** Opening Information shown block **

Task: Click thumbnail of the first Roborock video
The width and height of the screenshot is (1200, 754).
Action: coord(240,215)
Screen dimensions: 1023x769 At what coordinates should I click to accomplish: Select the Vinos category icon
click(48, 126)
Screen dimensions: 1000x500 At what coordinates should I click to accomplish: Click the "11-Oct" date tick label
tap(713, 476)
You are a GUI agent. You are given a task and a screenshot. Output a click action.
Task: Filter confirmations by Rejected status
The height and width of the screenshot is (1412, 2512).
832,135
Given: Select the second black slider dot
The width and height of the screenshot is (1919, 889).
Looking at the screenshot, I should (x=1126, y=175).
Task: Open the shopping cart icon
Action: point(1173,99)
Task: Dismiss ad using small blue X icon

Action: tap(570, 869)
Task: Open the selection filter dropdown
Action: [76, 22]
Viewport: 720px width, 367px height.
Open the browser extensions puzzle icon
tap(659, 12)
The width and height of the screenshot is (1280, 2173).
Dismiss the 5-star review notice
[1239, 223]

** Closing Information shown block **

• What you need to do: Your answer must consist only of the lines from the one with "Open the browser extensions puzzle icon" through the final line of the entries, each retyped exactly.

• Response area:
Open the browser extensions puzzle icon
tap(659, 12)
The width and height of the screenshot is (1280, 2173).
Dismiss the 5-star review notice
[1239, 223]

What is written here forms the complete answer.